After the list of questions was compiled, the researchers administered the Humanity Final Exam to six leading AI models, including Google’s Gemini 1.5 Pro and Anthropic’s Sonet Claude 3.5. All of them failed miserably. OpenAI’s o1 system scored the highest of the bunch, with a score of 8.3 percent.

(The New York Times has sued OpenAI and its partner, Microsoft, accusing them of copyright infringement of news content related to AI systems. OpenAI and Microsoft have denied the claims.)

Mr Hendrycks said he expected those results to rise quickly and potentially exceed 50 per cent by the end of the year. At that point, he said, AI systems can be considered “world-class oracles,” capable of answering questions on any topic more accurately than human experts. And we may have to look to other ways to measure AI’s impacts, like looking at economic data or judging whether it can make new discoveries in fields like math and science.

“You can imagine a better version of this where we can give questions that we don’t know the answers to yet and we’re able to verify that the model is able to help solve it for us,” said Summer Yue , Scales. AI research director and exam organizer.

Part of what’s so confusing about AI progress these days is how screwed up it is. We have AI models capable of diagnosing diseases more effectively than human doctors, winning silver medals at the International Mathematical Olympiad and beating top human programmers in competitive coding challenges.

But those same patterns sometimes struggle with basic tasks, like arithmetic or writing measured poetry. This has given them a reputation for being incredibly great at some things and completely useless at others, and has created very different impressions of how fast AI is improving, depending on whether you’re looking at the best results or the worst. bad.

This severity has also made it difficult to measure these models. I wrote last year that we need better evaluations of AI systems. I still believe it.
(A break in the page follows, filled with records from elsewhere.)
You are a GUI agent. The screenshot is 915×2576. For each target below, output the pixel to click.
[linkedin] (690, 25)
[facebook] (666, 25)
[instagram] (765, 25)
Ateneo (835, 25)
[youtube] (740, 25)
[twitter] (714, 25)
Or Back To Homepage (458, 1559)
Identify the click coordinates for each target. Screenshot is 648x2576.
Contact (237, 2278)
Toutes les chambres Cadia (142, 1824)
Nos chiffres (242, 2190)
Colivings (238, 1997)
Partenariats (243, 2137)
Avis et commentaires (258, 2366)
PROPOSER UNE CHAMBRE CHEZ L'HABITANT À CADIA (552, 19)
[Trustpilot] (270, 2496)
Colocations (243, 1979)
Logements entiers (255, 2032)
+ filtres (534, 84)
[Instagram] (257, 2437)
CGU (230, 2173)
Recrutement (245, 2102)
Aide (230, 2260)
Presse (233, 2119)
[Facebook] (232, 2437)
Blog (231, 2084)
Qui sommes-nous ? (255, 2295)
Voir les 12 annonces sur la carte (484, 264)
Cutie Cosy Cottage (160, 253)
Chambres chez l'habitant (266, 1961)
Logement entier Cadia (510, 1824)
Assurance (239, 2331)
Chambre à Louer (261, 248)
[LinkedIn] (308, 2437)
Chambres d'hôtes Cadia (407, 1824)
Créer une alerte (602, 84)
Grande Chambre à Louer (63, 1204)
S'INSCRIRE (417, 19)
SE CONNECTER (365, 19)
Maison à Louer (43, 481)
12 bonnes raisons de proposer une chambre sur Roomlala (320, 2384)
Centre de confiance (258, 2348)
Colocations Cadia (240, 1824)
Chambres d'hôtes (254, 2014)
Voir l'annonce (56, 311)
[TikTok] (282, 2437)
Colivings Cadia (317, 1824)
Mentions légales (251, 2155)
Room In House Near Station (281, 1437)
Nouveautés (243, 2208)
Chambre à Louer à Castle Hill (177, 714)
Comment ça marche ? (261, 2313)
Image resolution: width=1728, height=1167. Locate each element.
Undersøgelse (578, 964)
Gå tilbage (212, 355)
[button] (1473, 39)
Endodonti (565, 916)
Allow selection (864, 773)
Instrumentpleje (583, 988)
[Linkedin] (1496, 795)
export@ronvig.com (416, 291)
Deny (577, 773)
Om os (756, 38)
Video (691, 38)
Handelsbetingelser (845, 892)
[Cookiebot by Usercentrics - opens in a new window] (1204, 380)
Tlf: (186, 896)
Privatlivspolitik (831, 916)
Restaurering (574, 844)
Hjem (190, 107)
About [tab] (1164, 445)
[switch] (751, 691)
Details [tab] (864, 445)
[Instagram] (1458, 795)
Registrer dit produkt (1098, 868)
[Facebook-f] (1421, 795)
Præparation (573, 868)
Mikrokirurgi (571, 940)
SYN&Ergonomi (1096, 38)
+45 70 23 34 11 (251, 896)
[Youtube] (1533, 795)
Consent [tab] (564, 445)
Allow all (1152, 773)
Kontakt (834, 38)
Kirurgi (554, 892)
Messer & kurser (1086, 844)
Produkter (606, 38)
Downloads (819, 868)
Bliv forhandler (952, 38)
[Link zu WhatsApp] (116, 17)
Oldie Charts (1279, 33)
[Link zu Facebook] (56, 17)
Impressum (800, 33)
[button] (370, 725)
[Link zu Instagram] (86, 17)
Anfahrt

But I also believe we need more creative methods to track AI progress that don’t rely on standardized tests, because most of what humans do—and what we fear AI will do better than us—doesn’t. can be captured in a written exam. .

Mr. Zhou, the theoretical particle physics researcher who submitted questions to the Humanity Final Exam, told me that while AI models were often impressive at answering complex questions, he did not consider them a threat to him and his colleagues, because their jobs involve much more than spitting out the correct answers.

“There’s a big gap between what it means to pass an exam and what it means to be a practicing physicist and researcher,” he said. “Even an AI that can answer these questions may not be ready to help with research, which is inherently less structured.”